In Act 5, Scene 1, Shakespeare gives Goneril’s character more overt emotion. When she speaks aside to the audience, they realise that she does have real emotions towards Edmund, for she would “rather lose the battle than that (her) sister /should loosen him…” However, an audience might realise this blind love for Edmund as dangerous in such a critical strategic moment. Regan meanwhile goes back to subtle niceties to get her way. She does not want her sister to be alone with Edmund and wants to keep an eye on everyone, so asks her “pray you, go with us.” But Goneril says “I know the riddle – I will go,” merely playing along.

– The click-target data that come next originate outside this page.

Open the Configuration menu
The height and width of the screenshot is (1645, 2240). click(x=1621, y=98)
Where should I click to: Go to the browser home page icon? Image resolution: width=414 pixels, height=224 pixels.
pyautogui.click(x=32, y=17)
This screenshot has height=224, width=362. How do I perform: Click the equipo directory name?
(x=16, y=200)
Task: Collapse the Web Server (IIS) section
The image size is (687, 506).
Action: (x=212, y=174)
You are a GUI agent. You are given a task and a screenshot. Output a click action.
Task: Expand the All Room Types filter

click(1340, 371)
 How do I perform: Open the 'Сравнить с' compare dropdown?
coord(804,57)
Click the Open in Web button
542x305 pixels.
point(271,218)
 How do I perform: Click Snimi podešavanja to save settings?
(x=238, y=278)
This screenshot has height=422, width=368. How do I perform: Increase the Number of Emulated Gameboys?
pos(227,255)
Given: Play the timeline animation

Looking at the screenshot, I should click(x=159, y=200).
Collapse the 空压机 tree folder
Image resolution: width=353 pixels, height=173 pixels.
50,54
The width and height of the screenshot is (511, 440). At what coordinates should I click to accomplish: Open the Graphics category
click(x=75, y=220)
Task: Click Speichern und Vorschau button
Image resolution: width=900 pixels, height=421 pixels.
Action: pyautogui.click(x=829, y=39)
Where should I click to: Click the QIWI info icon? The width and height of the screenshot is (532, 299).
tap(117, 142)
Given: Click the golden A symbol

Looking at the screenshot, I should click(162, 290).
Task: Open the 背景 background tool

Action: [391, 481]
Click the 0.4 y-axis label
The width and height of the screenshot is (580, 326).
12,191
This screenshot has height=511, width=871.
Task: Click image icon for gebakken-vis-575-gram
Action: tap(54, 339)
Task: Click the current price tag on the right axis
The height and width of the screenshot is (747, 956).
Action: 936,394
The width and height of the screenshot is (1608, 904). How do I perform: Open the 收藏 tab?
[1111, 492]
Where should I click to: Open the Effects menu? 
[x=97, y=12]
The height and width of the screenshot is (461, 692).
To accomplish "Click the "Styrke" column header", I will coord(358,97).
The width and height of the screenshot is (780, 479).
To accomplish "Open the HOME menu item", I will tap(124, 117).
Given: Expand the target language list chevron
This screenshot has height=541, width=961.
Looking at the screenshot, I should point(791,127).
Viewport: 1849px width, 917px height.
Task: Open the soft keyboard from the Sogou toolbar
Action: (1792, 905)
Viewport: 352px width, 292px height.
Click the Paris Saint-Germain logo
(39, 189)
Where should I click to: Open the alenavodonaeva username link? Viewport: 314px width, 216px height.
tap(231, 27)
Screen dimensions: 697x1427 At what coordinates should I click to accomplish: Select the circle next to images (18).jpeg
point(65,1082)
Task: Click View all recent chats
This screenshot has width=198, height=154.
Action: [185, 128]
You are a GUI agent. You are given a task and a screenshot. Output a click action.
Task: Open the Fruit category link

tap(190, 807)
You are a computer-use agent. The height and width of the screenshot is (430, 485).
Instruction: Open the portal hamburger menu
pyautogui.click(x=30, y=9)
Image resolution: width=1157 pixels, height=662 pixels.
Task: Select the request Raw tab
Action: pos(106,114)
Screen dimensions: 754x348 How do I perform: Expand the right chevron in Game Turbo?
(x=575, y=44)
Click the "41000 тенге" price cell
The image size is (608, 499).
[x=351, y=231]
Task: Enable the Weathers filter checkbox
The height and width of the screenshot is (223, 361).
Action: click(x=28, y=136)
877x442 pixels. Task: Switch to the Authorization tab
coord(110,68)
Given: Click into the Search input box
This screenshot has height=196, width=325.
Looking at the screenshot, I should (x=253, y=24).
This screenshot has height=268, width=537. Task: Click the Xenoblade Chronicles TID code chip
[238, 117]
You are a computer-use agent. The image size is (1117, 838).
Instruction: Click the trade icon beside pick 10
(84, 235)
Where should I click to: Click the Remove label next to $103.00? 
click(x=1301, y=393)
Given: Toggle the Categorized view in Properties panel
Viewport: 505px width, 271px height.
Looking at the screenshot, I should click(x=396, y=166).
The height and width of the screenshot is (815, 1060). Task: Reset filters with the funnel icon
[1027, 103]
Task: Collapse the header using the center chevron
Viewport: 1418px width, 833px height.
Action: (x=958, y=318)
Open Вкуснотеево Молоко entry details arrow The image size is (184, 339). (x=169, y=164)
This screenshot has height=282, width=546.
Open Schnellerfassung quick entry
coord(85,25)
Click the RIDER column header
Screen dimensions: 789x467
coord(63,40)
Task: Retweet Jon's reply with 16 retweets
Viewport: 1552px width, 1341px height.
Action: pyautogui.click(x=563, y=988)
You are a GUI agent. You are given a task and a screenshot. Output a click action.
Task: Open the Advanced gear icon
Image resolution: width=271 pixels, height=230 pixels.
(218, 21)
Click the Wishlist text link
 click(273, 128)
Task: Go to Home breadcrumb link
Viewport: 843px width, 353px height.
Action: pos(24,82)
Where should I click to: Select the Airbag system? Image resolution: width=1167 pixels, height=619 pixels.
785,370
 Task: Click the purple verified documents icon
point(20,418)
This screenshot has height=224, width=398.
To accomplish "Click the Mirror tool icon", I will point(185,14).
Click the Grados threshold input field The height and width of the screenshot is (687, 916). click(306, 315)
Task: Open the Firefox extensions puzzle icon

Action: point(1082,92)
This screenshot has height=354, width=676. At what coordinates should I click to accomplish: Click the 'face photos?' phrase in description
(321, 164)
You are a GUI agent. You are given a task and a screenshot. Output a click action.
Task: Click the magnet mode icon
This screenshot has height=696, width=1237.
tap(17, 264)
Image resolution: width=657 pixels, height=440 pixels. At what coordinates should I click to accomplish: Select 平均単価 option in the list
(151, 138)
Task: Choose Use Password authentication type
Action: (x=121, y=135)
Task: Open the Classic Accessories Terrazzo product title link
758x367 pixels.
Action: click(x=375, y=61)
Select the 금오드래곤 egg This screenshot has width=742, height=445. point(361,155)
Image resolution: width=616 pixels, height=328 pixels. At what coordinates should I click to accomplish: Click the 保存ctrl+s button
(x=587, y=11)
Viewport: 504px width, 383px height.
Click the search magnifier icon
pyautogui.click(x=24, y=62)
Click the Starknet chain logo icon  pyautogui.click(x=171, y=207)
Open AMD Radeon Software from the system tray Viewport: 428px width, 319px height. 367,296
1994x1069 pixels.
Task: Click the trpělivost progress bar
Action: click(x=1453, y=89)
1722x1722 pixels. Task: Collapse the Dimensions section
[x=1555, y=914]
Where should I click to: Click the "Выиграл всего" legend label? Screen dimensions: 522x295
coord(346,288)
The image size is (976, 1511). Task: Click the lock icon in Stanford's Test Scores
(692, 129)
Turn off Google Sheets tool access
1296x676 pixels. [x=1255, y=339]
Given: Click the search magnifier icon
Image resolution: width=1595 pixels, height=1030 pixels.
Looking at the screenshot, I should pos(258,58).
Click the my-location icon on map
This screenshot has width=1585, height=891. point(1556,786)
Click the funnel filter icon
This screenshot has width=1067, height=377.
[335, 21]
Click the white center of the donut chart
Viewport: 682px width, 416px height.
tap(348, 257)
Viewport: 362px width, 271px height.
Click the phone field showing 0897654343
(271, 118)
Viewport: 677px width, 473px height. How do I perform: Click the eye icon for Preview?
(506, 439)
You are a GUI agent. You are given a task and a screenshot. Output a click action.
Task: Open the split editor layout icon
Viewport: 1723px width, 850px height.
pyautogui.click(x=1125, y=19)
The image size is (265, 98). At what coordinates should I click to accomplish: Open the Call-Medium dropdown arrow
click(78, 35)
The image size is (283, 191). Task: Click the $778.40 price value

Scene 3 presents the jealousy between Goneril and Regan at its most extreme. We find out that Regan is not feeling well, and Goneril says with satisfaction to the audience “If not, I’ll ne’er trust medicine,” a euphemism for poison. Although we have seen her be cruel in the past, the audience is unlikely to expect her to go as far as killing her own sister, which is why Shakespeare was able to create surprise, exposing the deadly potential of jealousy. Not only do the effects of jealousy create drama, but also they also serve to teach the audience. Although it is a tragic play, it does show a type of justice when Shakespeare depicts that evil deeds do not pay off when Goneril stabs herself in despair after Edger fatally wounds Edmund. There is a small twinge of sympathy for the siblings when Edmund states how their love for him corrupted them and ended in their deaths, but this is short lived. The irony to this is that Goneril and Regan were the two most concerned with making themselves powerful, but end up being promptly forgotten when the audience are immediately confronted with the shocking picture of Lear carrying Cordelia, dead in his arms.

Shakespeare’s presentation of Goneril and Regan has political significance. Their outrageously aggressive behaviour led to their eventual demise and that of others. Due to selfishness, jealousy and lust they brought havoc to their country.

The sister’s relationship Shakespeare presents is one of jealousy, distrust and above all, selfishness; he shows how these features combined together can result in traumatic events not only on a personal, but on a much wider scale that affects everyone, emphasising the need for patience and kindness. Though increasingly stereotypical power-craving characters, there is an element of realism in their presentation, such as that of sibling rivalry in an extreme form.